I know TV is criticized for the decline of civilization, for pulling us away from study and books and conversation, from relationships and higher pursuits. But television anchored my family to one room when I was a child. We were all there: my parents, my brothers, and years later my baby sister strapped in a stroller. Dad occupied the room’s only recliner, a lime-green monstrosity with black smudge marks from newspaper print and a large piece of silvery electrical tape closing a hole my younger brother made when he was messing around with a pocket knife. The chair matched nothing else in the room, sitting as it did atop a thin, black rug, but I bragged about it as if it were a treasure. I told my friends my dad had a leather TV chair. Years later, I would figure out it was vinyl, but I didn’t know the difference at the time, and it wouldn’t have mattered. Most families were about the same as ours, so I imagine there were lots of fake leather chairs around town, probably in a variety of colors.

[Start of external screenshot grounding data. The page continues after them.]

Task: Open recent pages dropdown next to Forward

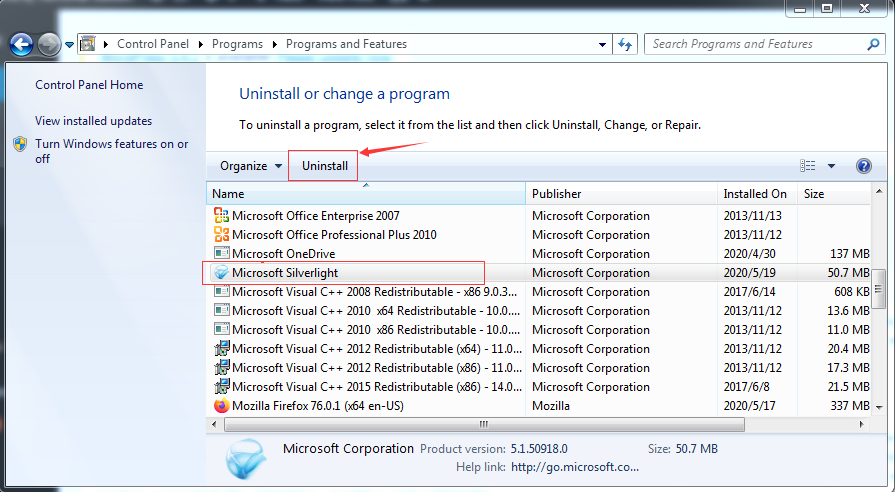Action: coord(69,45)
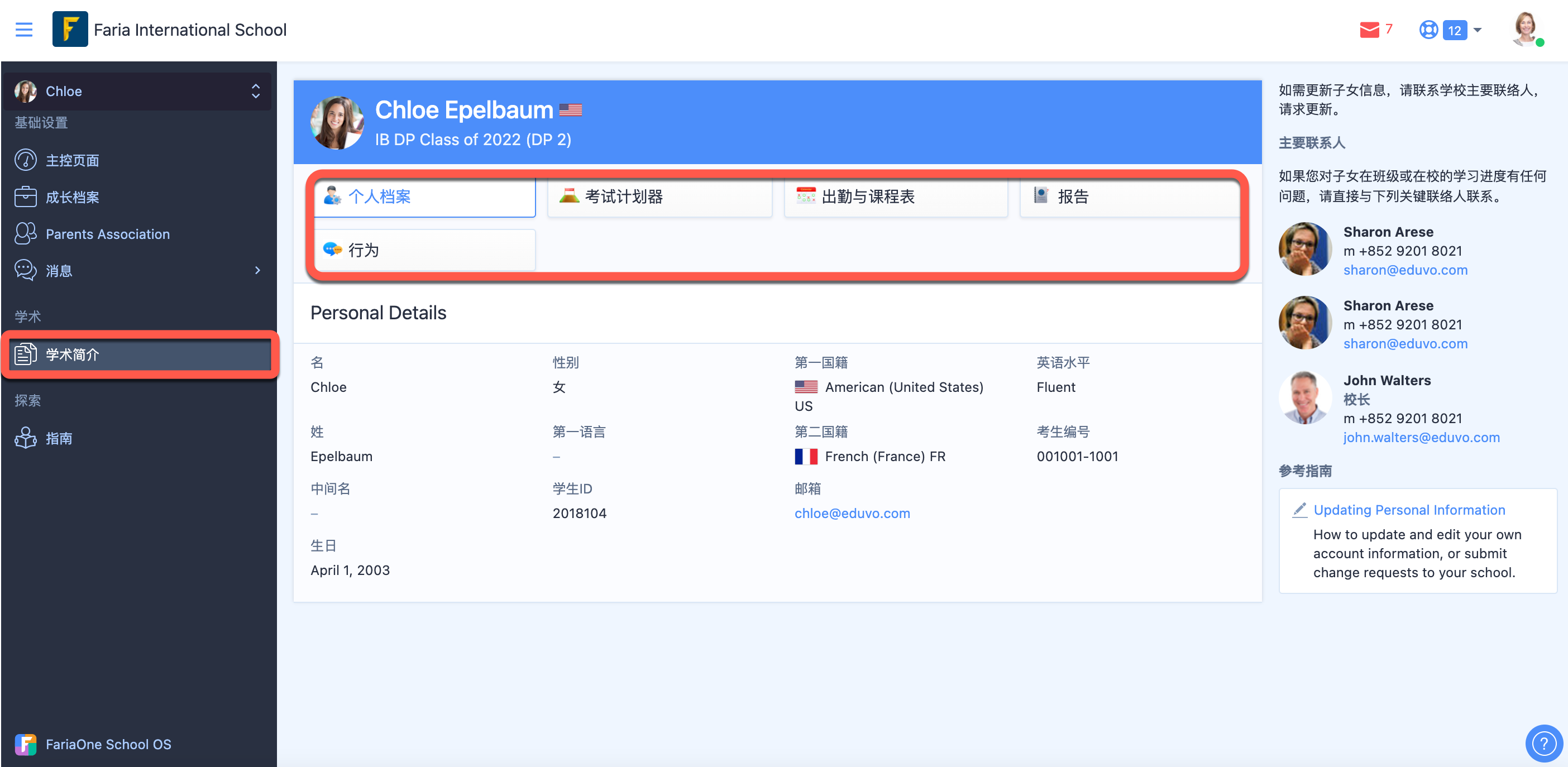Open dropdown arrow next to 12 badge
The image size is (1568, 767).
point(1476,30)
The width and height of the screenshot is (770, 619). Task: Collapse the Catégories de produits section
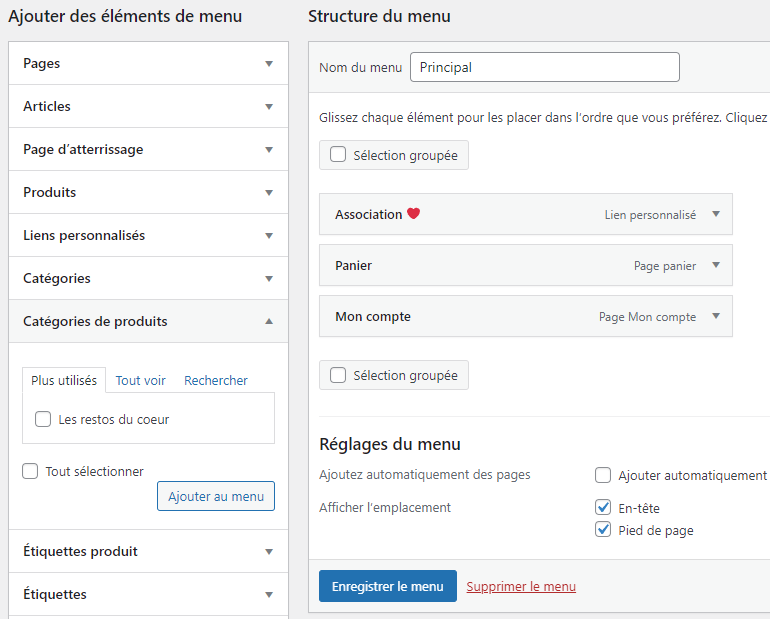tap(268, 322)
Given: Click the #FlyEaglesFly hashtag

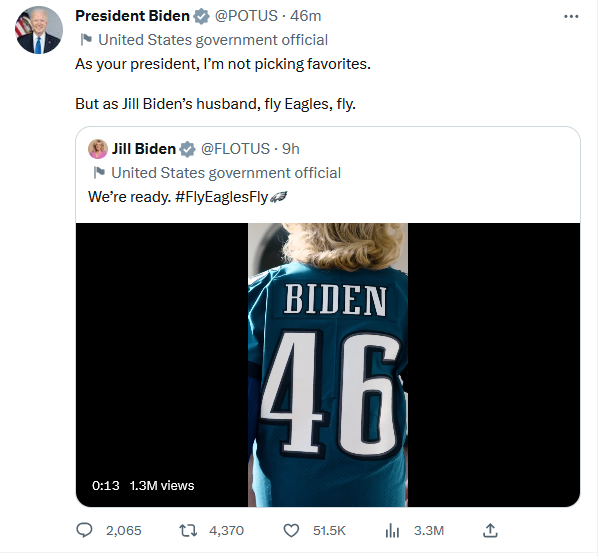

Whenever I recall my family’s home back then, the television is on, was always on even when no one was around to watch. It talked and laughed and advertised, balanced on a TV tray in the center of the room’s longest wall. Dad is settled in with a bottle of pop and a sandwich. He ate two dinners when he was on day shift. He ate with the family then worked around the house fixing leaky water pipes, patching decaying bathroom tile, or sliding underneath the car to change the oil or make some adjustment that would keep it running just a bit longer. When darkness drove him inside, he was hungry and tired, ready for a shower and a “snack.” It was Mom who always said, “Why, Bill! That is not a snack. That is a second dinner.” He was in for the night, and it felt good to watch him laugh when Red Skelton played the drunk or Laugh-In’s Arte Johnson made the same old joke with Ruth Buzzi sitting on the park bench. “Do you believe in the hereafter?” “Then you know what I’m here after.”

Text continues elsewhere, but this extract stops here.